Textauszug:
+===+
Neue Doppelspitze der Grünen: Realos setzen sich durch
Auf der Bundesdelegiertenkonferenz in Hannover wählen die Grünen Annalena Baerbock und Robert Habeck zu ihren Vorsitzenden.
Sie plädiert für eine grüne Europapolitik und für Radikalität im Klimaschutz: „Wenn die Koalitionäre von SPD und Union sich von den verbindlichen Klimazielen verabschieden, da muss ich Ihnen sagen: Die Arktis schmilzt sehr verbindlich. Die Klimakrise ist die größte Bedrohung unseres Planeten“.
Außerdem wolle sie jeden Bundestagsabgeordneten auf den Familiennachzug ansprechen: „Stellen Sie sich vor, es wäre Ihr Kind. Liebe Bundestagsabgeordnete, Ihr würdet alles tun. Also tut verdammt nochmal alles, um diese Kinder zu retten“. Baerbock vom Realoflügel sendet damit deutliche Signale an die Linksgrünen in ihrer Partei, doch sie brilliert auch rhetorisch, setzt die Pausen an den wirkungsvollsten Stellen.
Die anfangs noch etwas wackelige Stimme wird von Minute zu Minute stärker. So, wie schon zu Beginn ihrer Rede, bleibt sie auch nach dem Ende länger als nötig auf der Bühne stehen, saugt die begeisterten Blicke auf, die sie da erreichen, badet im Meer aus Jubelrufen und Applaus.
+===+
Erfasste Daten:
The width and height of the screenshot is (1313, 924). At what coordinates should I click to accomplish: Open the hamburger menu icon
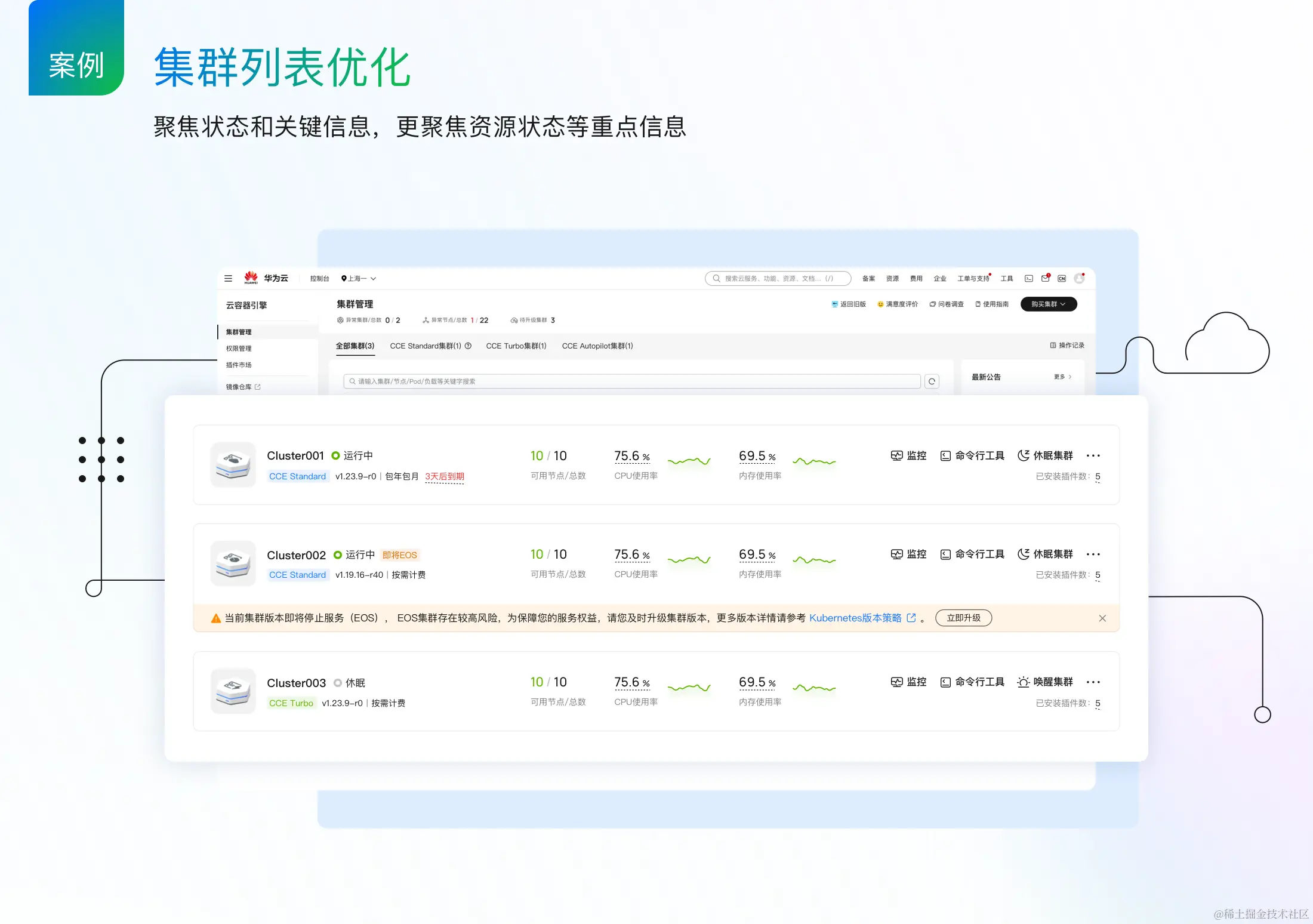[x=228, y=278]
+===+
Aufgabe 1: Liste sämtliche politischen Parteien auf, die der Bericht über die neue Grünen-Doppelspitze namentlich nennt.
Aufgabe 2: Führe den Bericht über die Wahl der neuen Grünen-Doppelspitze im Anschluss an seinen letzten Satz weiter.

Antwort 1: Grüne, SPD, Union

Antwort 2:
Nicht nur Habeck
Annalena Baerbock ist ein Gesicht der Erneuerung bei den Grünen, eines des Aufbruchs. „Und das ist erst der Anfang“ lautete das Motto der außerordentlichen Bundesdelegiertenkonferenz in Hannover, zu der rund 800 Delegierte gekommen waren. Baerbock verkörpert einen solchen Anfang. Sie hat gegenüber Robert Habeck das noch unbekanntere Gesicht, doch auch Habeck steht für den Neubeginn.
Er hatte seinen großen Auftritt bereits am Vortag, als es ihm gelang, die Satzung der Grünen so ändern zu lassen, dass er für eine achtmonatige Übergangszeit seinen Ministerposten in Schleswig-Holstein und sein neues Amt als Bundesvorsitzender behalten darf. Den gewaltigeren Applaus, die mitreißenderen Emotionen bekommt am Samstag die 37-jährige, auch, weil sie gleich zu Beginn ihrer Bewerbungsrede klarstellt: „Wir wählen heute nicht nur die Frau an Roberts Seite“.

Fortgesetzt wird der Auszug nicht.